Single-channel (mono) and channel-separated audio

It is important to distinguish between single-channel (mono) and channel-separated audio.

  • In mono audio, all speakers are recorded on a single channel.

  • In channel-separated audio, each speaker is isolated to a distinct channel.

Channel-separated audio makes it possible to transcribe each channel independently and maintain a perfect correspondence between the person speaking and the words spoken. For analytic purposes, it is important to have each speaker on a separate channel.

For example, channel-separated audio not only decouples overtalk from overall accuracy, but it also allows for an objective measurement of the overtalk in calls. However, in single-channel (mono) audio, the greater the overtalk, the lower overall accuracy will be.

Voci employs a process called diarization of mono audio to separate speakers into separate channels.
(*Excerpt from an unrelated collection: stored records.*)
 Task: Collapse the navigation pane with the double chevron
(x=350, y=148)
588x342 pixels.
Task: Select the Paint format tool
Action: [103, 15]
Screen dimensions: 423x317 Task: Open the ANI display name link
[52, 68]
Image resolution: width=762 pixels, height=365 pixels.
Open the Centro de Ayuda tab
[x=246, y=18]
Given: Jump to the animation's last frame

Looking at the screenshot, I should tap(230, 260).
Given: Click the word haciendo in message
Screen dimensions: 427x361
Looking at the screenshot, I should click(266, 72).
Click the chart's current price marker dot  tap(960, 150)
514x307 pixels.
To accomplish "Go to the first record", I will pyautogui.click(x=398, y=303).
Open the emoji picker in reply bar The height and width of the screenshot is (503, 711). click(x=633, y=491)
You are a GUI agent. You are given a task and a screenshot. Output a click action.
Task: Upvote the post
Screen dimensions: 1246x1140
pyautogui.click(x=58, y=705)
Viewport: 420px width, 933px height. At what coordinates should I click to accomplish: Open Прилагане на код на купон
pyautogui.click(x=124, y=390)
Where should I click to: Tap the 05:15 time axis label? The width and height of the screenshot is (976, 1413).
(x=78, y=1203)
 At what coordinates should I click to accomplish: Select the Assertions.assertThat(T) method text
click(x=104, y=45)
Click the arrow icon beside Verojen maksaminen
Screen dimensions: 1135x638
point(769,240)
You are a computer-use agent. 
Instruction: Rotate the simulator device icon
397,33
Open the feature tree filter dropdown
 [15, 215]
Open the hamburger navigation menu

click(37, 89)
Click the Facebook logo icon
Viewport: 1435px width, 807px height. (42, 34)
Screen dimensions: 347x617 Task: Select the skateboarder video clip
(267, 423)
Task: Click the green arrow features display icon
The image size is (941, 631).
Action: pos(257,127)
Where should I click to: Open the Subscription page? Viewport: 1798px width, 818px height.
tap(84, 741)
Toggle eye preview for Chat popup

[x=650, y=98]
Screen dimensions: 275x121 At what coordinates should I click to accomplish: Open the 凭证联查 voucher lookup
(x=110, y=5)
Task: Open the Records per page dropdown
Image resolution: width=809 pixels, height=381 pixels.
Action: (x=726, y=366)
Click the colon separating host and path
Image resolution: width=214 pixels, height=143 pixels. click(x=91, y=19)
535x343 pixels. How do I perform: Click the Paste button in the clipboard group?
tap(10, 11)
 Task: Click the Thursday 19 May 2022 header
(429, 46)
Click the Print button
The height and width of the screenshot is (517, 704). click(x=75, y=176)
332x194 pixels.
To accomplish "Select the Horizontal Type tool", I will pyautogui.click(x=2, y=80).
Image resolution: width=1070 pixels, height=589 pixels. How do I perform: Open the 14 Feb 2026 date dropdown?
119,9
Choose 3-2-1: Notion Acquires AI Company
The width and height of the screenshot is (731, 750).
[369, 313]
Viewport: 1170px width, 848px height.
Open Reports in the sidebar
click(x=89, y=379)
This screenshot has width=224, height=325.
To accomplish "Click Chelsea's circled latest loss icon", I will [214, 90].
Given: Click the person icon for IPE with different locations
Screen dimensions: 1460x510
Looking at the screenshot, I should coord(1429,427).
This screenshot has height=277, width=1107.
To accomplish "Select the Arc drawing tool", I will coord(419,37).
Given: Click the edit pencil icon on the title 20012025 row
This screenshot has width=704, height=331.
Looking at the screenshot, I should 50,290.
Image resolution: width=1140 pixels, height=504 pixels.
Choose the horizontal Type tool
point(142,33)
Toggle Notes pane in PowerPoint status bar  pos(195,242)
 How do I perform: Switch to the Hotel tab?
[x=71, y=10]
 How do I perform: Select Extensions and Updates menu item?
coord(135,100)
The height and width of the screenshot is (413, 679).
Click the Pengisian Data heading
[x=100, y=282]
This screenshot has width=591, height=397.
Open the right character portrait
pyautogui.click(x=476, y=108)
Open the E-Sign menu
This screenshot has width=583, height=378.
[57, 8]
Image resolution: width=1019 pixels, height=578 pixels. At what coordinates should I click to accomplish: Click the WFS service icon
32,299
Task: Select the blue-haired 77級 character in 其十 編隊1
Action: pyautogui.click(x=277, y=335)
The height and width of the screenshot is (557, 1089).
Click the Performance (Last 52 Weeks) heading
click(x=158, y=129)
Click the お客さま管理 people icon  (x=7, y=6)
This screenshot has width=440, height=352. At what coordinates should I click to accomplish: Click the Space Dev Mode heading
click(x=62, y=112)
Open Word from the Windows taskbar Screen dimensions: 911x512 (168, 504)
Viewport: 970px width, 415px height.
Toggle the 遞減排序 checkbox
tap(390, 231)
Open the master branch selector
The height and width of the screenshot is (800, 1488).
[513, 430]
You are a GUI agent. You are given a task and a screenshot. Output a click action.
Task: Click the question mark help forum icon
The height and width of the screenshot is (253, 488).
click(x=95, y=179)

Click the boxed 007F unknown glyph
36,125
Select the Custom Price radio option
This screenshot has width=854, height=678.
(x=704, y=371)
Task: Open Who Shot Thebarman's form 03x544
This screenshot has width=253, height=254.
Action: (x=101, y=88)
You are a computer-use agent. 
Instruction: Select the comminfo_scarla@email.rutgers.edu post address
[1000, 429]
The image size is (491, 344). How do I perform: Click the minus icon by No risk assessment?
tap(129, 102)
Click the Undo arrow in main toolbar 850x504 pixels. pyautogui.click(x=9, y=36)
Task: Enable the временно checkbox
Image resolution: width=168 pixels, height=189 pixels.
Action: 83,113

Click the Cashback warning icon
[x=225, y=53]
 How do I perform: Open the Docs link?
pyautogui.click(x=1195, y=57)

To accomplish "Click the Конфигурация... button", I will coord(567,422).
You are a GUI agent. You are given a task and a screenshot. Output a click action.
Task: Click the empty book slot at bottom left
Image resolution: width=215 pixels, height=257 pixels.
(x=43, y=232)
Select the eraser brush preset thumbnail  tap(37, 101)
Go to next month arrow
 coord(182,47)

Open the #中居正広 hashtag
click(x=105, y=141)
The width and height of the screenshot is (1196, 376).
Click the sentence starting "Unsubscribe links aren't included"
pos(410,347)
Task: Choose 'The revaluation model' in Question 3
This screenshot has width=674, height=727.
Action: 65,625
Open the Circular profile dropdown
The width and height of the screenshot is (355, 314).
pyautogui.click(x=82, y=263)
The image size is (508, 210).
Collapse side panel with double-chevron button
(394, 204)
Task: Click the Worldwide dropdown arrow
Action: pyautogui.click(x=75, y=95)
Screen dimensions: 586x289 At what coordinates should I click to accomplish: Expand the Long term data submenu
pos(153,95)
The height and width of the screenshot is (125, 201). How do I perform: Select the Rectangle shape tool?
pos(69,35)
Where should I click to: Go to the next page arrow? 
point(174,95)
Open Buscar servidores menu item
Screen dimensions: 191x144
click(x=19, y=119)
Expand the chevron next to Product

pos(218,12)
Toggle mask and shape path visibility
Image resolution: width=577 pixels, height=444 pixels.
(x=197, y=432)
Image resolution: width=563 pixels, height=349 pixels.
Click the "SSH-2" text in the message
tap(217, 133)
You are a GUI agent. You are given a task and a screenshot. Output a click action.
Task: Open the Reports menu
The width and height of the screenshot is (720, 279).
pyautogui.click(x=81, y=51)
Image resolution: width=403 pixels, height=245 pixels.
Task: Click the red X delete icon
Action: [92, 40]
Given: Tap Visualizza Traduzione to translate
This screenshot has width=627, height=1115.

The effectiveness of diarization is decreased when source audio includes hold music, voice recordings, or more than two speakers. Overtalk may also negatively impact diarization accuracy. However, for typical agent and caller situations with only two speakers, diarization is very effective for separating speakers to their own channels for enhanced analytics.

Note: Recording channel-separated source audio instead of mono will typically generate a 10% accuracy increase. Voci highly recommends using channel-separated audio for transcription.

Types of Errors from Mono Transcripts

The following list describes four types of errors that may occur when transcribing mono audio with diarization applied.

Overtalk Word Error

Overtalk word errors are caused by two people speaking at the same time. This creates an unintelligible audio region that cannot be transcribed reliably. Overtalk negatively impacts accuracy whether or not diarization is used.

Diarization Word Error

Diarization word errors are caused by the diarizer splitting channels within a word instead of between words. When this incorrect splitting occurs, each word fragment is transcribed independently, resulting in error.

Diarization Side Error

Diarization side errors occur when the diarizer makes an incorrect assignment and places speech on the wrong channel.

Side Classification Error

Side classification errors are caused by failures to correctly identify the side of the conversation containing the majority of the contact center agent’s speech.

Note: The errors mentioned above do not apply to channel-separated audio.

Types of Errors from Stereo Transcripts

Transcripts of channel-separated stereo audio only contain a single type of error, which is incorrect transcription of an audio region. This is referred to as word error.